Down syndrome is a congenital disorder resulting from an extra copy (trisomy) of chromosome 21. The mechanisms by which increased dosage of genes on chromosome 21 leads to Down syndrome are as yet unknown. However, neuropathological changes associated with dementia in Down syndrome are typical of Alzheimer’s disease.
- Incidence: 1/650-1/1000
- All ethnic groups
- Male = Female
Clinical features are variable. Trisomy 21 may present pre- or post-natally.

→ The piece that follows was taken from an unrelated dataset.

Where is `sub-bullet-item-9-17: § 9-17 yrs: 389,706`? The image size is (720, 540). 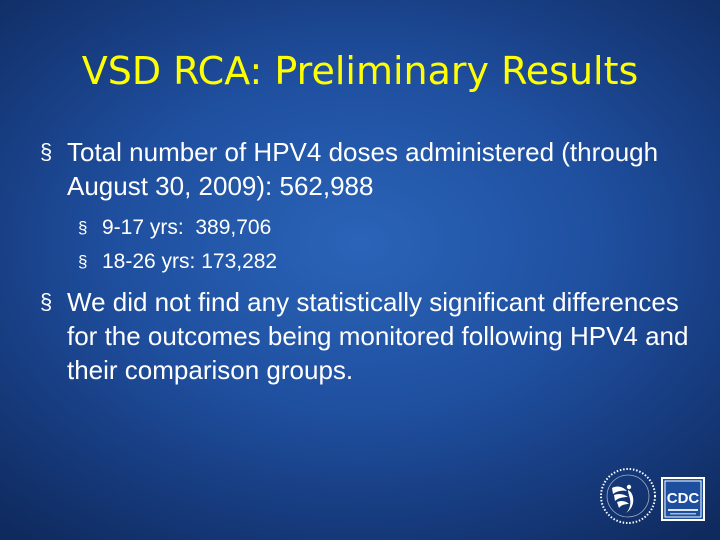
sub-bullet-item-9-17: § 9-17 yrs: 389,706 is located at coordinates (365, 228).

- Abnormal maternal serum screening, increased hCG, inhibin-A.
- Ultrasound scanning: increased nuchal translucency, nasal bone hypoplasia, cardiac defect, double stomach bubble (secondary to duodenal atresia).
- Hypotonia and feeding problems in infancy
- Congenital anomalies, particularly congenital heart defects
- Upslanting palpebral fissures, epicanthic folds, Brushfield spots
- Protruding tongue
- Single palmar creases, clinodactyly, sandal gap
- Evidence of congenital heart defect
- Evidence of gastrointestinal obstruction
- Congenital heart defects (40-50%), VSD is the most common, followed by AVSD, ASD, PDA and Tetralogy of Fallot.
- Short stature
- Hypothyroidism (20-40%)
- Diabetes mellitus (1%)
- Leukaemia, especially ALL (2%)
- Obstructive sleep apnoea
- Duodenal atresia/ stenosis, hirschsprung disease
- Behavioural problems (10%)
- Seizures (8%)
- Dementia, mean age 50yrs+
- Atlantoaxial subluxation (15% on X-ray, few symptomatic)
- Eyes (refractive errors)
- Learning difficulties, average IQ 45-48, adults will require daily supervision.